● **Exercise**
Transcribe exactly the lines that fall between the one holding "Task: Click NEW badge on navy pullover" and the one holding "Select the 白酒 bottle category icon", inclusive, from the entries below.

● **Entries supplied**
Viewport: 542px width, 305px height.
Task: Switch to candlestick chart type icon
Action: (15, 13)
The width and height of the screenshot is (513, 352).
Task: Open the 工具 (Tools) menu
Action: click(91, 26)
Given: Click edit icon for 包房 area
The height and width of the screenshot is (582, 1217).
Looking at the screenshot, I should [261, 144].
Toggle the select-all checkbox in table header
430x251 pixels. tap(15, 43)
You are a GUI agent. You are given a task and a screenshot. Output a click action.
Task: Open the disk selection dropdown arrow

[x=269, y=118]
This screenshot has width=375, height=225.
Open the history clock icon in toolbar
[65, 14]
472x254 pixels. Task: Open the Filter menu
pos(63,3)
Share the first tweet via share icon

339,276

* * *

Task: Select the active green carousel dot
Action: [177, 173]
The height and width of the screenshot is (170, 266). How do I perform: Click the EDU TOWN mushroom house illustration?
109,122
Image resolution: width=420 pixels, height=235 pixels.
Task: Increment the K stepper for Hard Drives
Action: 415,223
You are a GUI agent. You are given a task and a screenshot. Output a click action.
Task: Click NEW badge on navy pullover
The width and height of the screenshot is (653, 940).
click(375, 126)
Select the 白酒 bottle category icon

● **Answer to the exercise**
Task: Click NEW badge on navy pullover
The width and height of the screenshot is (653, 940).
click(375, 126)
Select the 白酒 bottle category icon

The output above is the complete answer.